Biden’s Irish heritage leads him to support the Good Friday Agreement, which is threatened by a hard Brexit scenario. That support may mean Britain will not get preferential US trade treatment once Trump is gone. The result is that Biden’s election could push Britain back towards Europe. The sudden removal of the ‘Vote Leave’ strategists around Dominic Cummings from 10 Downing Street’s inner circle should also be seen in this light.
In a similar way, a Biden administration will influence the behaviour of EU-sceptical governments in Central and Eastern Europe. Slovenia’s Janša obviously takes a bit longer than others to understand this, but the conclusion is unavoidable. Without the backing of a like-minded US president, the governments of Slovenia, Hungary and Poland will have less oomph in their nationalist opposition to Brussels.
The EU, meanwhile, may enjoy a more constructive, rational and predictable relationship with the US. Biden may not be a stalwart free trader. However, Europe will not see a repeat of Trumpian policy escapades such as imposing or threatening tariffs under the weak excuse of “national security”.
Yet in one area, Biden’s presidency will not change much for Europe. Ironically, it is the same area in which the confrontation between Europe and the US was fiercest during the Trump years. That area is defence spending.
Trump was not the first US President to warn the Europeans against free-riding on US defence spending. Neither was he the first US President either to explain that Washington’s strategic focus is shifting from the Atlantic to the Pacific.
It was Barack Obama who began the US pivot from Europe/Middle East to the Asia Pacific to help contain China. Obama outlined this geopolitical strategy in a speech to the Australian Parliament in 2011 when he deployed 2,500 marines to Darwin.
And it was also Obama who kept reminding European NATO members of the pledge to increase their defence spending to 2 percent of GDP. That commitment, by the way, was made under Obama’s predecessor, George W. Bush.
Trump was only more blunt than Obama or Bush in his insistence on higher defence spending.

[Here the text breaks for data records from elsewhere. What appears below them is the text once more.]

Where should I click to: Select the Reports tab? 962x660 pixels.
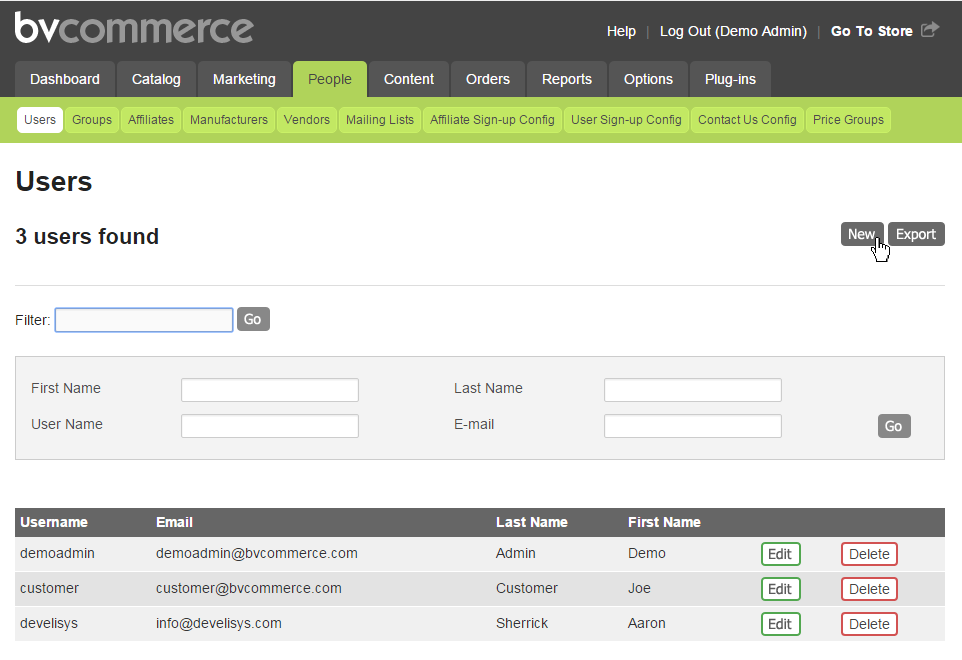566,78
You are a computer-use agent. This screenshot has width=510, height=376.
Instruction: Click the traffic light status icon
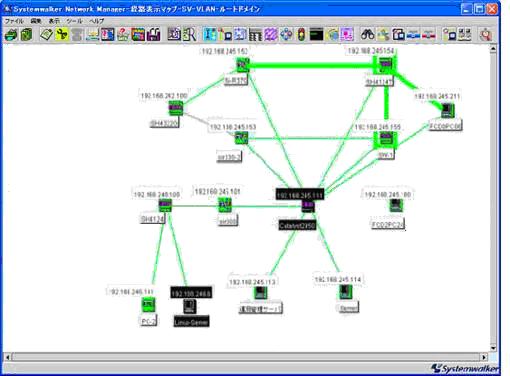(302, 35)
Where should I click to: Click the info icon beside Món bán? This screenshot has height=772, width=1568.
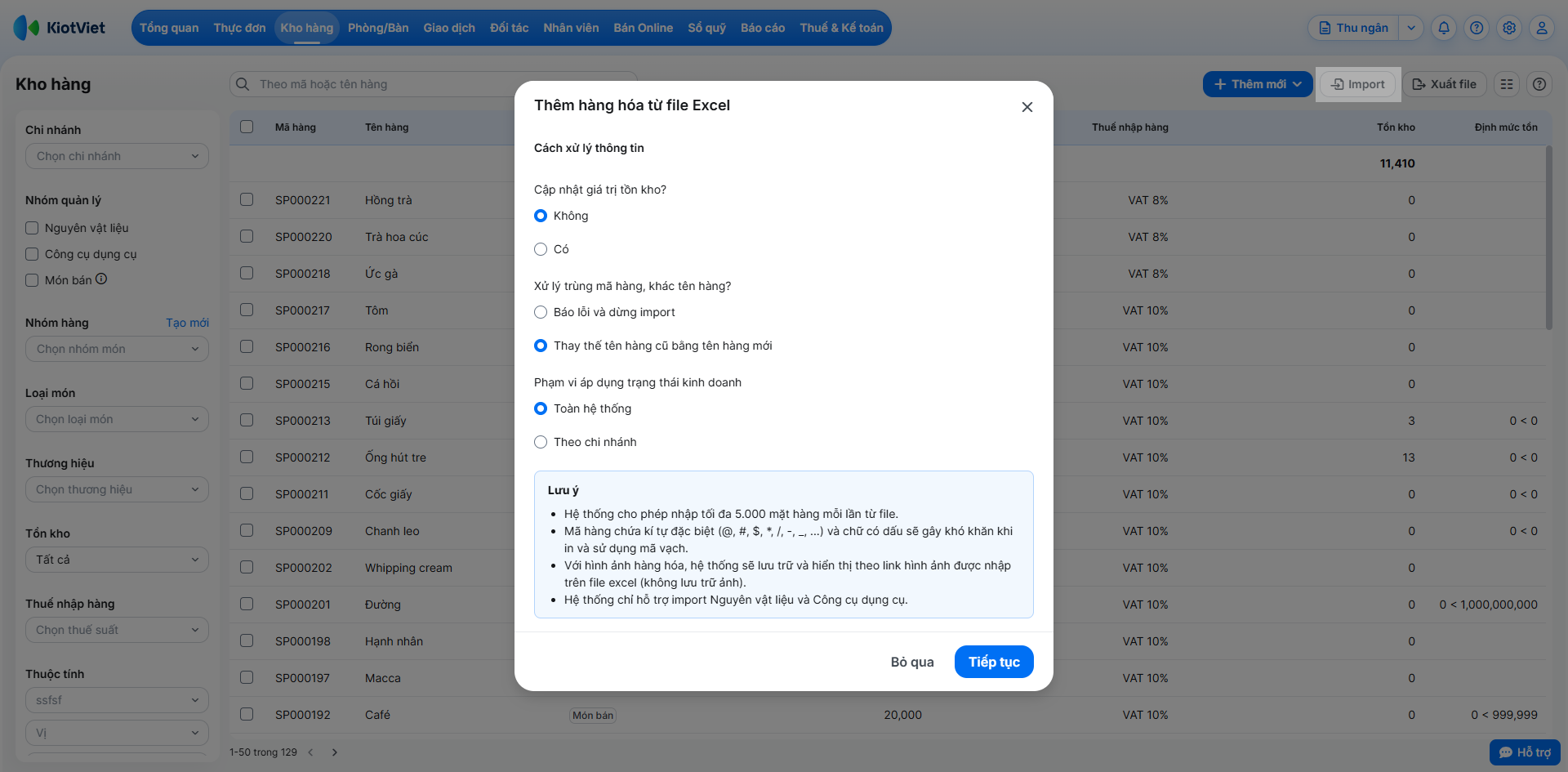[101, 279]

US officials were already questioning NATO’s existence before Trump, but never in the way Trump did by calling it “obsolete”. They also would not have mocked European leaders at public rallies, either (“Angela, Angela, you gotta pay.”)

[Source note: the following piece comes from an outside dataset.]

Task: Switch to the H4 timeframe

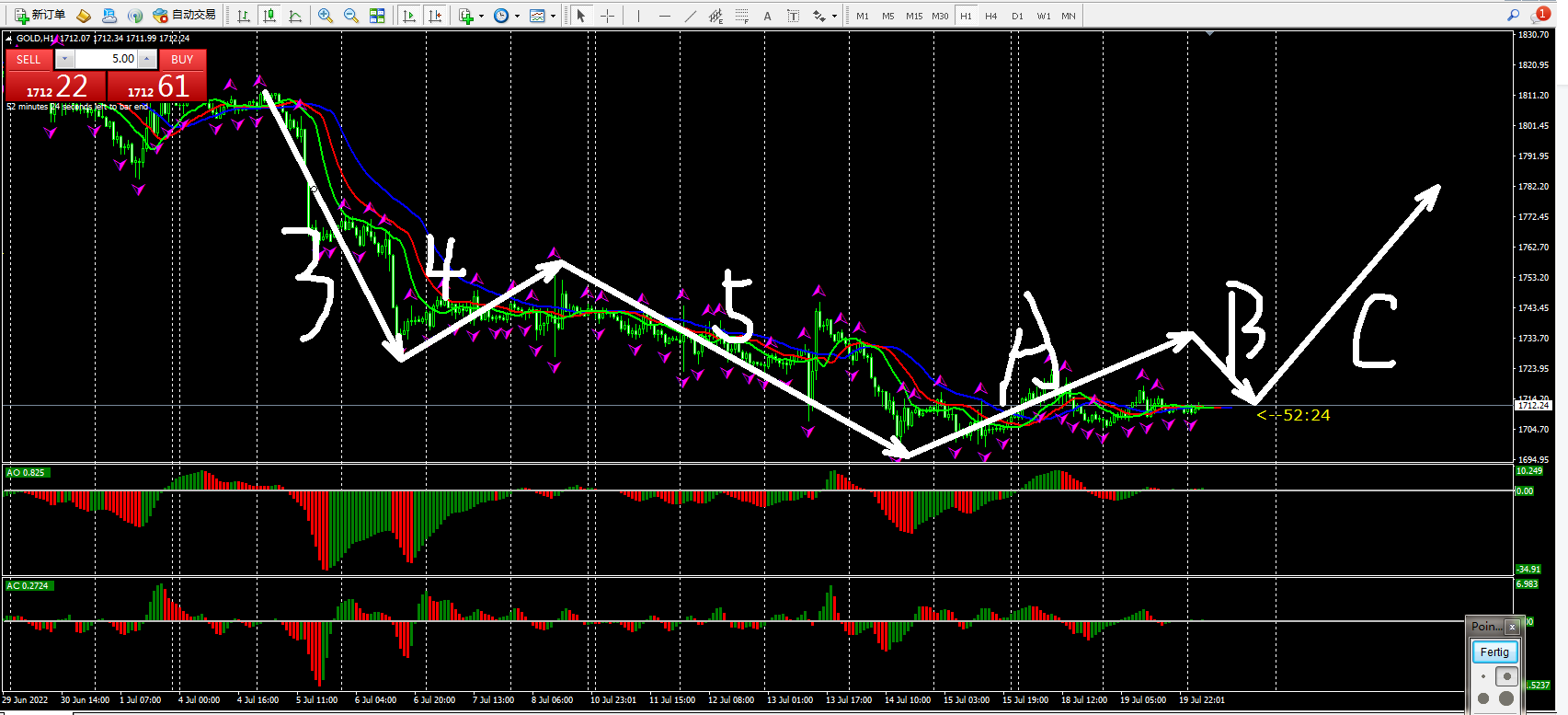Action: [x=990, y=16]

Since European defence spending was such a hot issue under Trump, Biden cannot afford to let the Europeans off the hook now. It would make him look weak and ineffective. Instead he will firmly insist – politely – that Europe lifts its game on defence. And the Europeans, still traumatised by the Trump interlude, will want to support Biden.
Healing US politics will be a tough challenge for Biden. If he wants an easier task, he should try healing trans-Atlantic relations first. After all, most European leaders want him to succeed so they can rule out a return to the frostiness of Trump.
The outliers in Europe, such as Janez Janša, will soon realise that the Trump game is up and a new chapter in US-European relations has begun. And a good thing too.